The song itself is a very simple song. The beat is very stark and without much ornamentation (the story of how he made it is pretty cool), the hook is very plain and the lyrics aren't full of double entendres or braggadocio but thesis of the song, which is inspired by true events, is where the magic lies. That statement being, MY HOUSE IS SO BIG THAT MY NEIGHBORS THINK I'M PABLO ESCOBAR REBORN. For those who don't know the story, J. Cole's mansion in North Carolina was once raided by SWAT after his neighbors believed him to be some kind of drug kingpin. This is not very relatable. Not even in the slightest. Much of Cole's work has mainly revolved around the plight of poor people, loving your life despite struggle, with the occasional party track here and club banger there, but with the ultimate desire to tell stories that connect. What made Neighbors such a stand out track was not that he did not desire to tell us our stories, but he told us his. The story of a mega successful rapper and how even in a world where millions know his name, can still feel so small and two sets of lyrics expertly paint the picture of what it means to be Jermaine Cole, international superstar.

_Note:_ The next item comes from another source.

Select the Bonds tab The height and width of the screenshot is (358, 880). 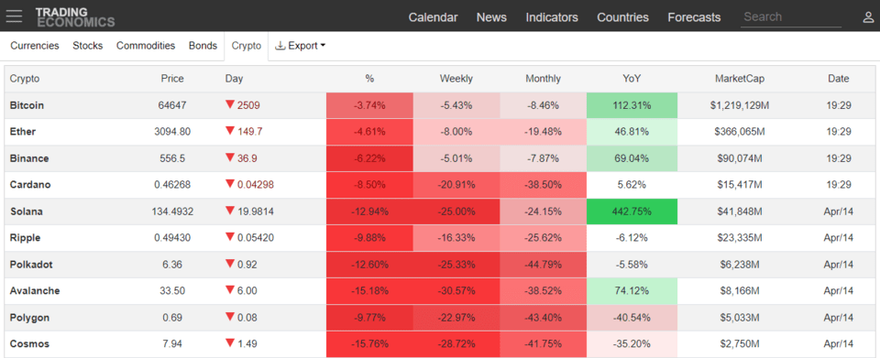point(203,46)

"I been building me a house back home in the south ma, wont believe what it's costing. And its fit for a king right or a n*gga that can sing and explain all the pain that it cost him."

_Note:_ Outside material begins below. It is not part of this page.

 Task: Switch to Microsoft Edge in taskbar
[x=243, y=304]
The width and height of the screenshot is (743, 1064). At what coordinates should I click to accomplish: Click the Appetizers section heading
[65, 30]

"Somethings you cant escape, death, taxes and a racist society that make every n*gga feel like a candidate, for a Trayvon kind of fate."
The song isn't revolutionary. It doesn't want to be. It doesn't give us a hook we can chant in moments of pain or inspire some great cause. All it says is, "The neighbors think I'm selling dope." In other words, its just honest. It plays out more like a journal entry with an instrumental than political statement about race relations in America. And with that Cole connects in a way that I feel he hasnt been able to in the past because he trades out being #relatable with being real.
So why does this matter? In my journey to create art that I want people to consume and feel, I struggle with trying to be relatable. I don't want to be obscure. I want to people, and a whole lot of them, to see what I make and to feel some personal connection to it and I lie to myself by saying that the only way to achieve this is to force feed them their own stories. I want to be everything to everyone but the reality is I can't. You can't. By all means you if make art or create anything you must make art or create for people that aren't you and tell stories that aren't only exclusive to you and people like you but remember.. You aren't them and they aren't you. I don't know what it means to be J. Cole and J. Cole doesn't know what it means to be me but because of the unrelatable honesty of tracks like Neighbors, I see a tiny but important glimpse into the world of J. Cole.